L’autrice guadeloupéenne Maryse Condé a tiré sa révérence ce 2 avril 2024, dans sa quatre-vingt-dixième année. Une figure majeure de la littérature francophone vient de nous quitter. En quarante-cinq années, elle a construit une œuvre foisonnante constituée de près d’une cinquantaine de récits, dont les classiques de la littérature afro : Ségou, Moi, Tituba sorcière… ou encore le très inspirant La vie sans fard, qui est l’histoire de la naissance d’une écrivaine racontée par elle-même. Traduite dans une quinzaine de langues, Maryse Condé est lue dans le monde entier et a obtenu de nombreux prix, dont le prix Nobel de littérature alternatif en 2018 pour l’ensemble de son œuvre.
Guadeloupéenne indépendantiste et féministe engagée, Maryse Condé est devenue une grande voix de la littérature française et mondiale en proposant à ses lecteurs un nouvel imaginaire et en produisant de puissantes figures romanesques aux réalités sociales jusqu’alors invisibilisées. Elle place également les univers africain et antillais au centre de ses récits. Ses œuvres nourrissent la mémoire de la traite négrière et du colonialisme et mettent en lumière les multiples identités noires.
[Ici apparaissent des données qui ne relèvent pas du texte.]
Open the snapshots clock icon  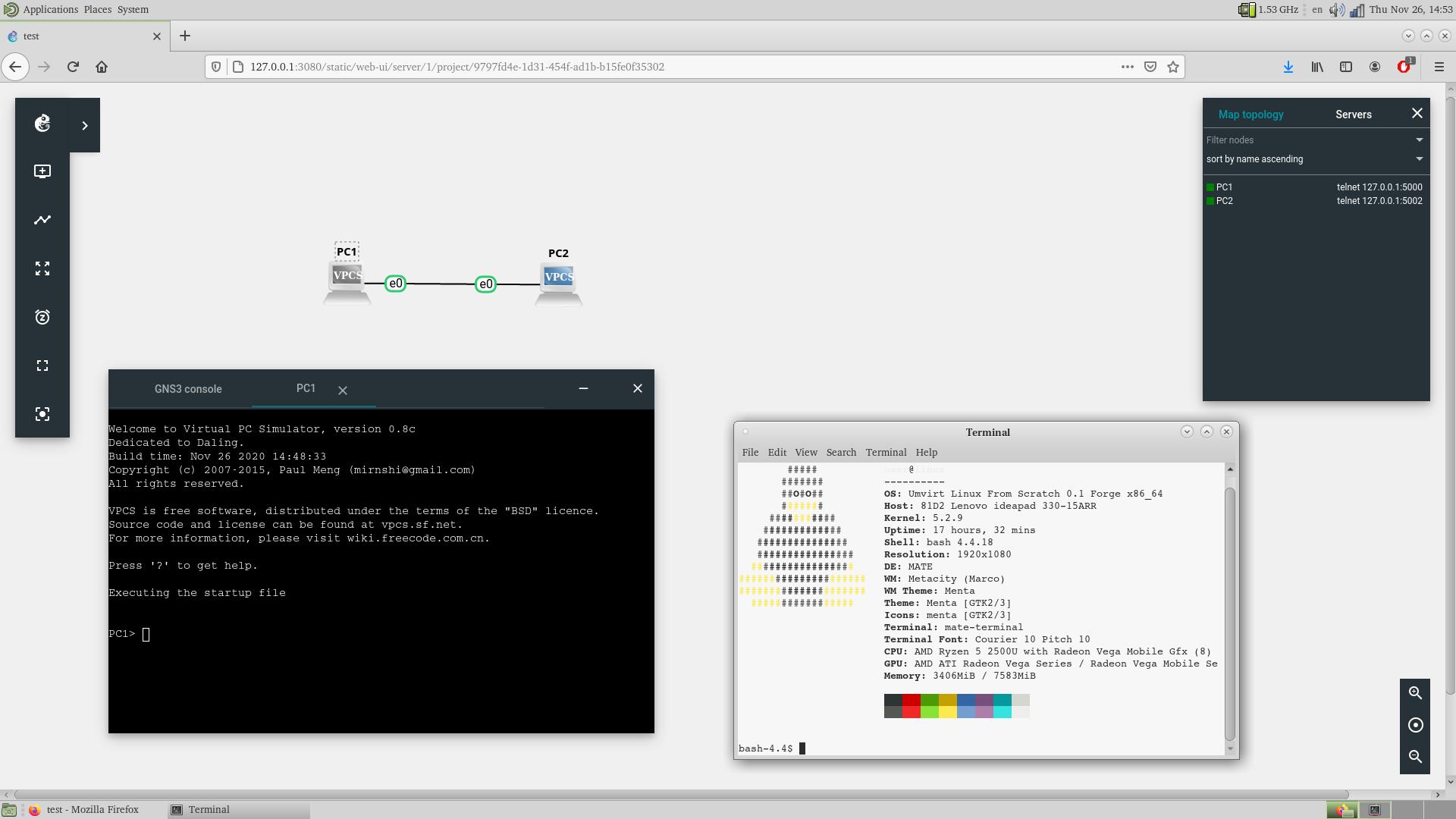(x=42, y=317)
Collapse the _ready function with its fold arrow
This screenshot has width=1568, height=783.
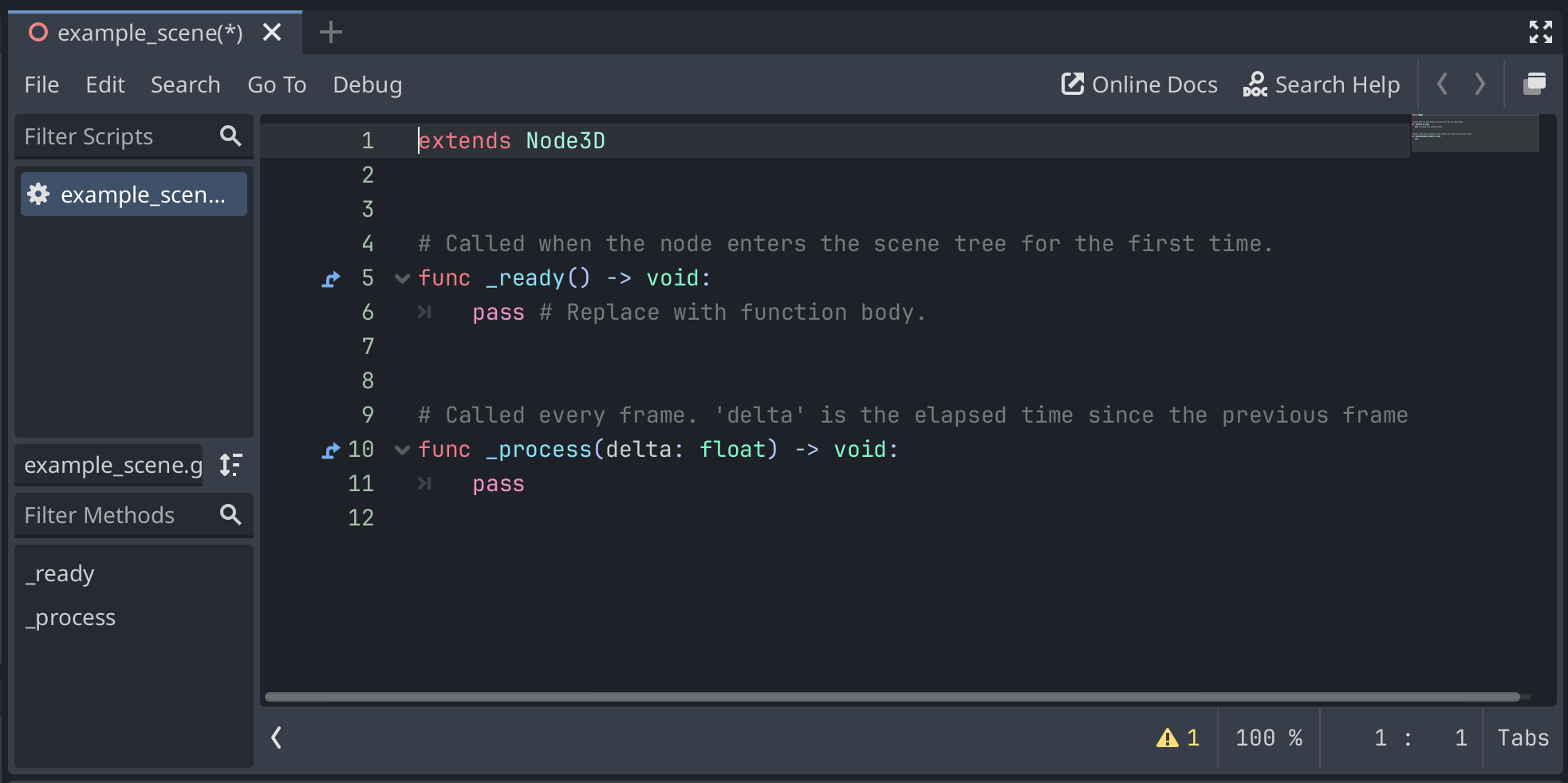tap(401, 278)
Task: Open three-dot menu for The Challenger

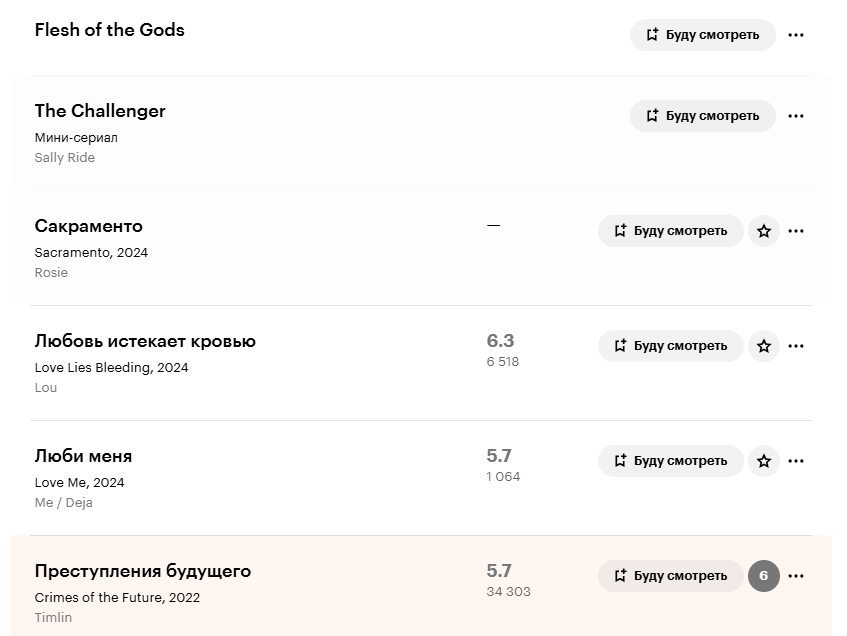Action: 796,116
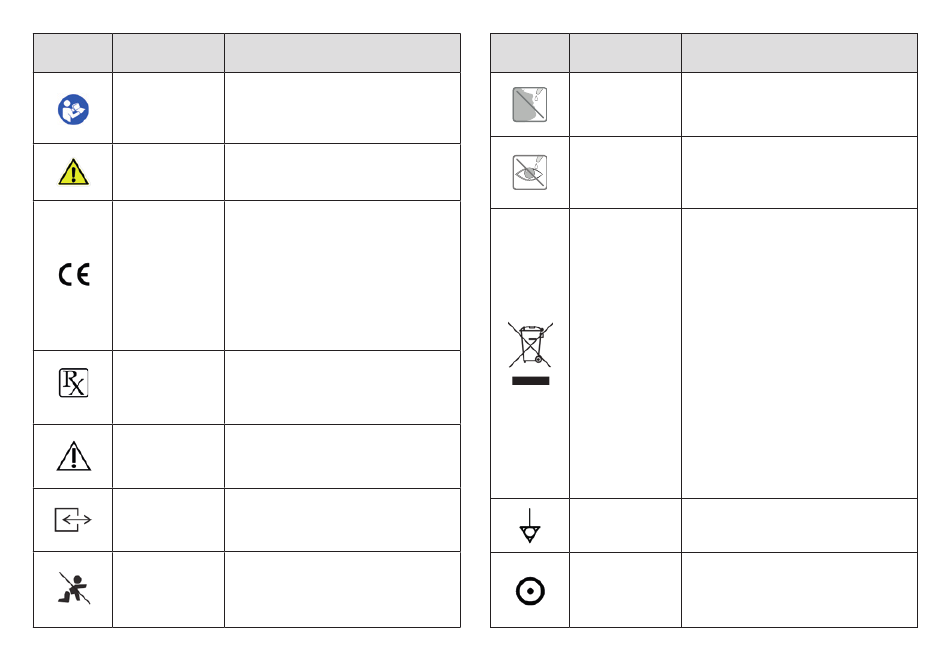Select the circle with center dot symbol

(x=530, y=591)

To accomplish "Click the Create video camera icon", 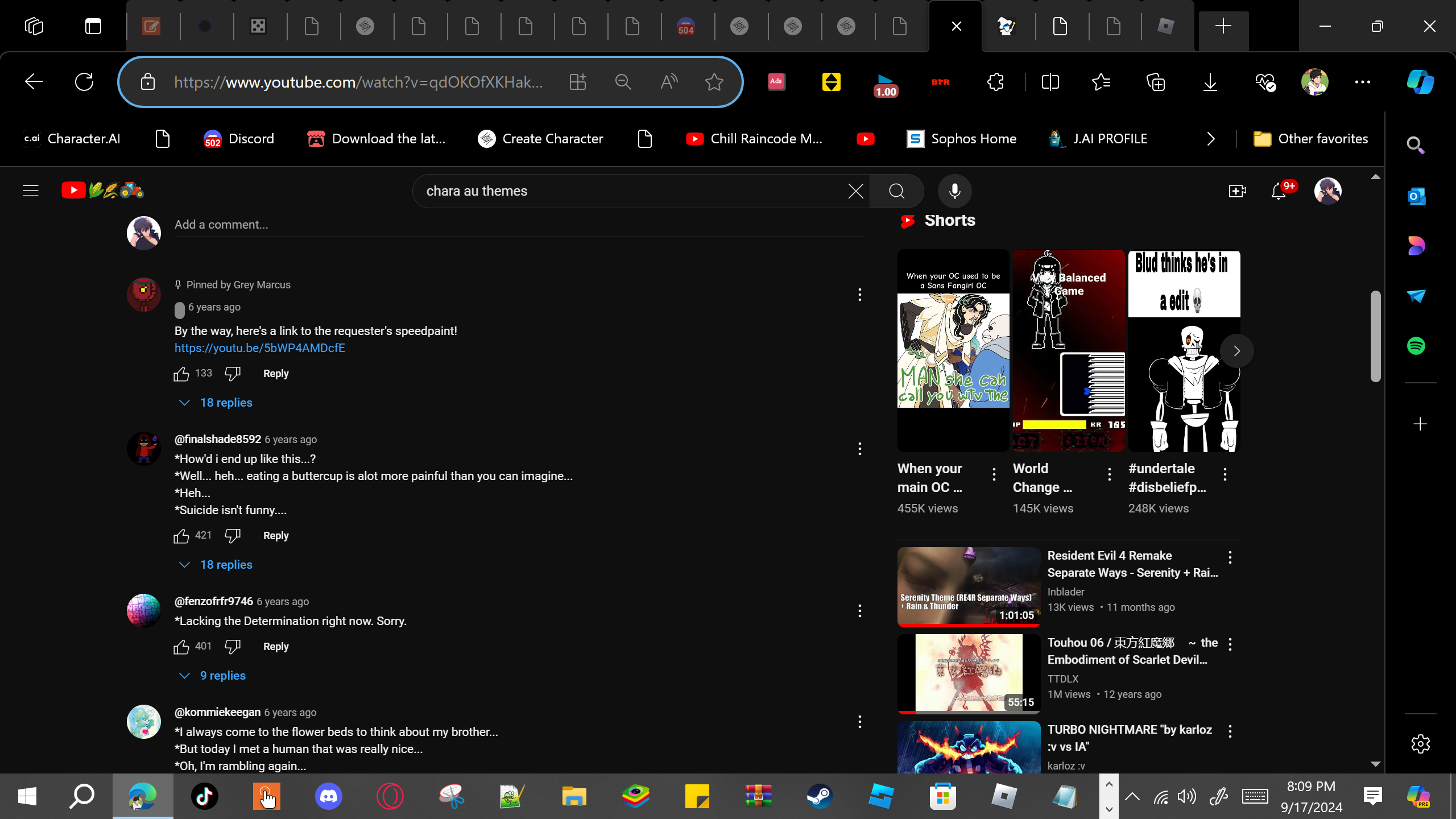I will (1237, 191).
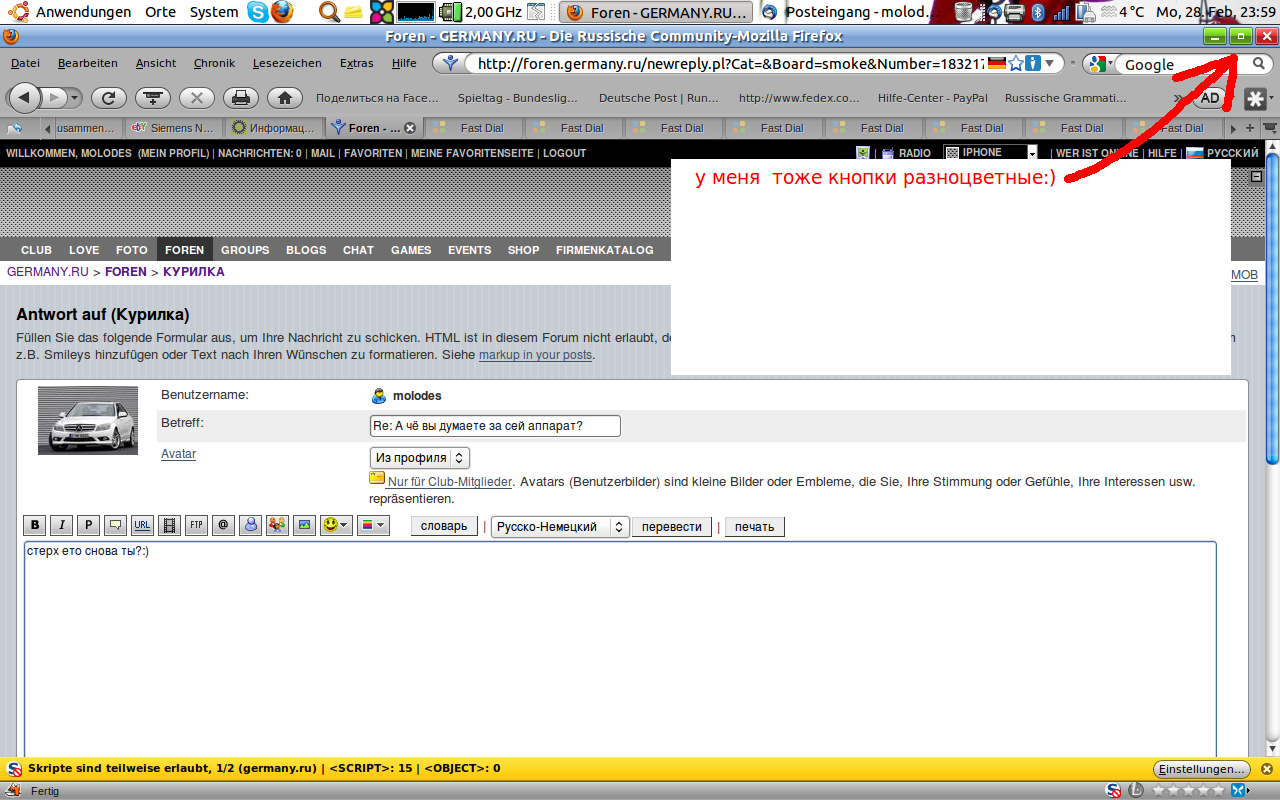This screenshot has height=800, width=1280.
Task: Click the перевести translate button
Action: pyautogui.click(x=671, y=527)
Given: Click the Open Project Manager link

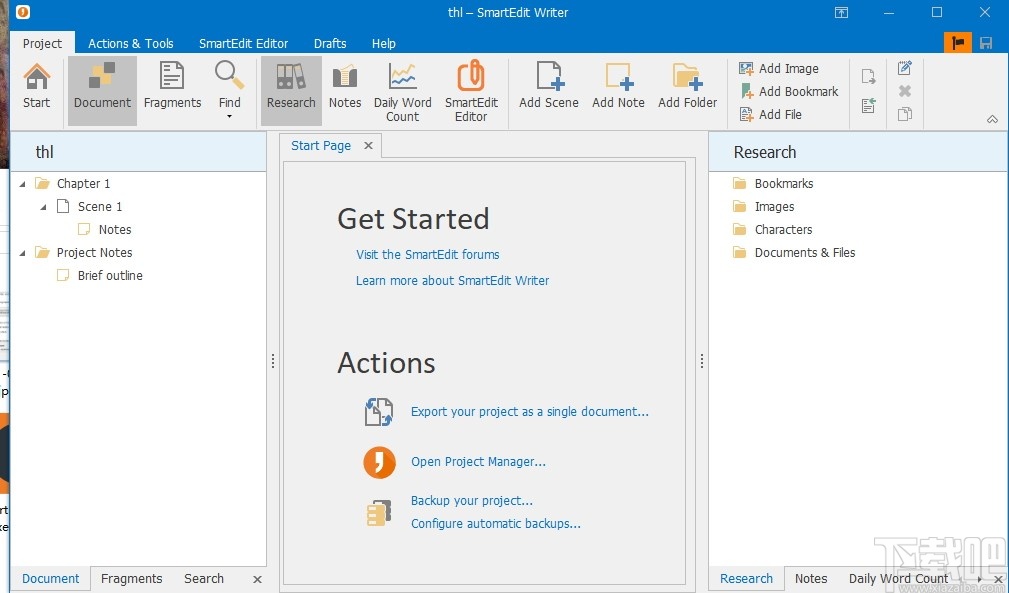Looking at the screenshot, I should (478, 462).
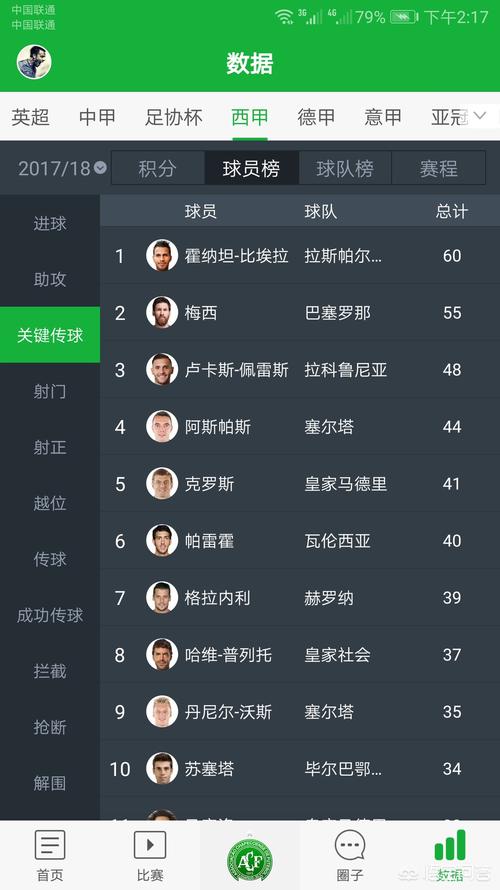Open 霍纳坦-比埃拉 player row
This screenshot has width=500, height=890.
click(300, 255)
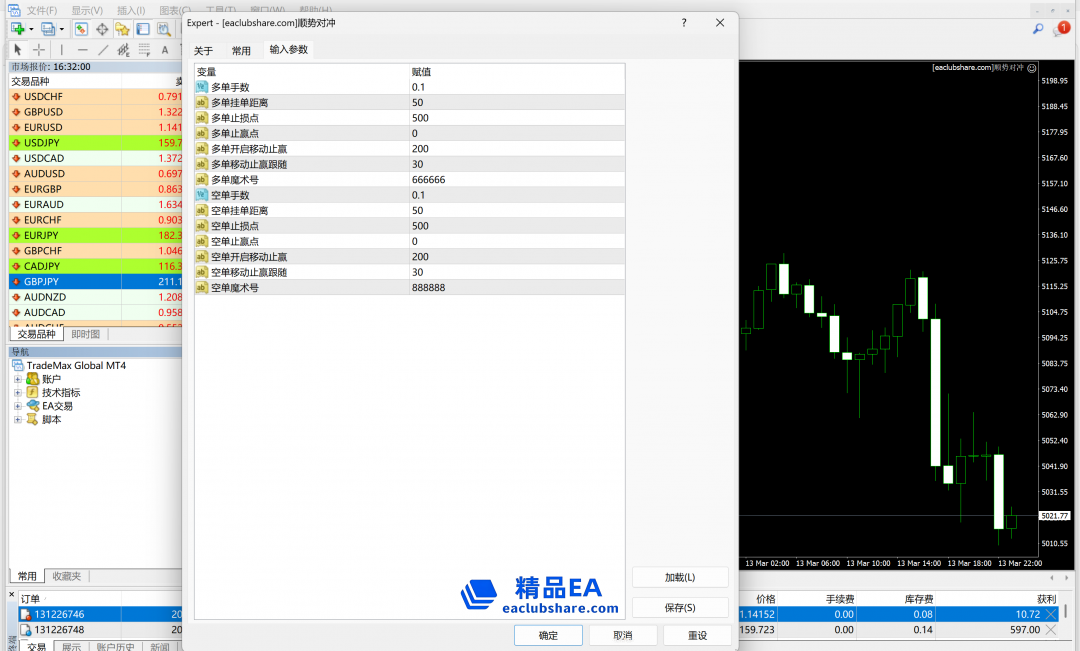Select the Crosshair drawing tool
The width and height of the screenshot is (1080, 651).
[x=39, y=50]
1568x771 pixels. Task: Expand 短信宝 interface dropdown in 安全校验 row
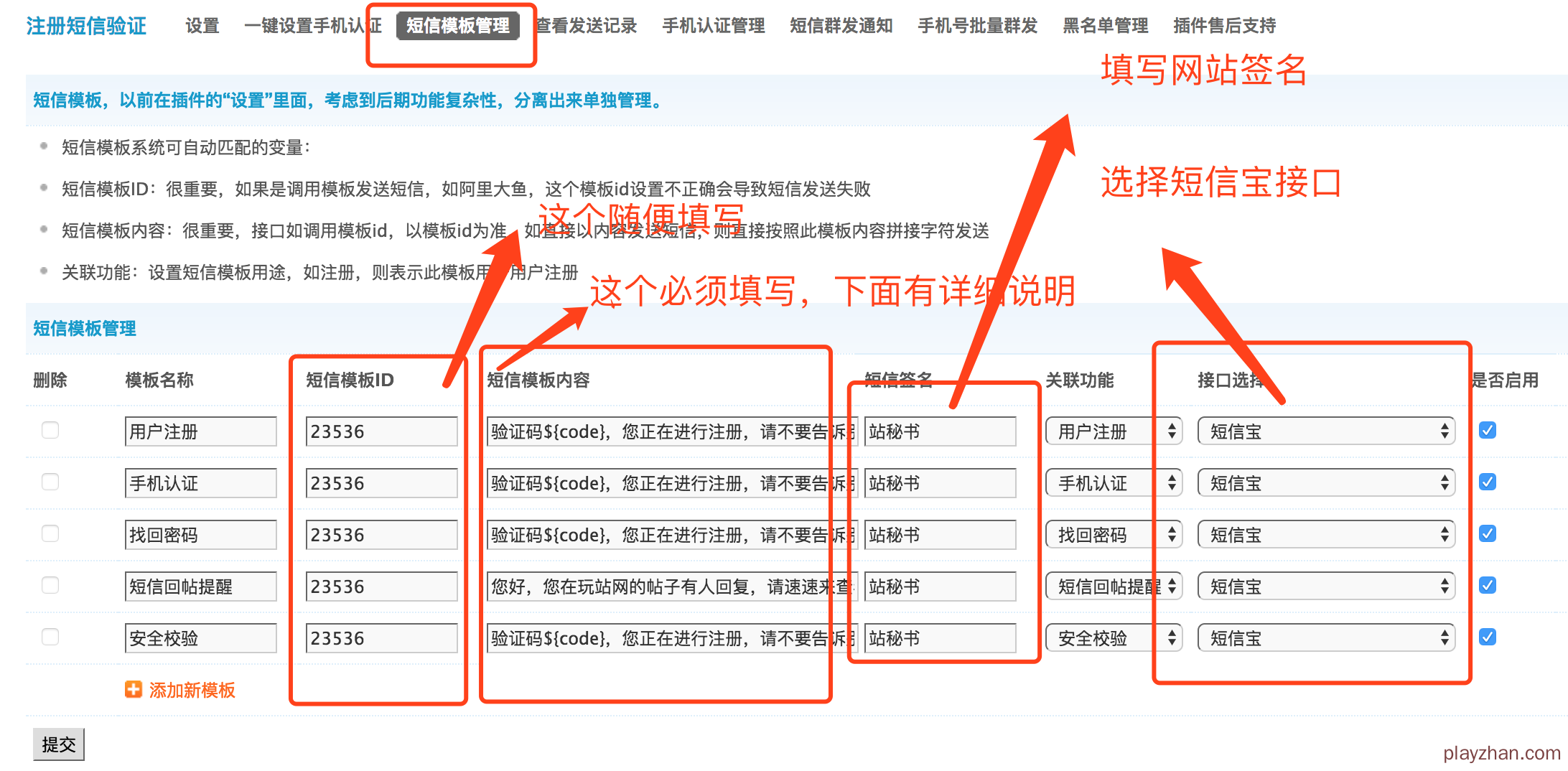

J’ai choisi de vous parler de Desirada, un grand roman sur l’identité. Maryse Condé y met en scène des personnages complexes et réalistes. Marie-Noëlle, le personnage principal de ce livre, tente de percer le mystère de sa naissance pour résoudre la crise existentielle qu’elle traverse.
Abandonnée à la naissance, Marie-Noëlle vit ses premières années choyée par une mère adoptive en quête d’enfant, dans le cadre enchanteresque de la Désirade, une île de l’archipel guadeloupéen. Puis survient le déracinement à Savigny-sur-Orge, une cité de la banlieue parisienne, lorsque Reynalda, sa mère biologique, la fait venir auprès d’elle. Marie-Noëlle vit mal son retour auprès d’une mère distante et peu maternelle, qui agit envers elle plus par obligation que par amour. Malgré l’attention et l’affection de son beau-père, Marie-Noëlle ne parviendra jamais à trouver sa place dans cette famille, qu’elle finira par fuir pour s’exiler aux États-Unis. C’est sa quête identitaire qui la ramènera en France puis à la Désirade. Le lecteur, à l’instar de l’héroïne, est confronté à l’ambiguïté, au silence, aux demi-vérités, et lorsque la parole survient enfin, elle n’est pas du tout libératrice. Reynalda et Nina, la grand-mère de Marie-Noëlle, ont deux versions diamétralement opposées de ce qui s’est produit dans le passé. Laquelle de ces deux femmes livre la vraie histoire ? Comment surmonter le fait que la vérité reste inaccessible ?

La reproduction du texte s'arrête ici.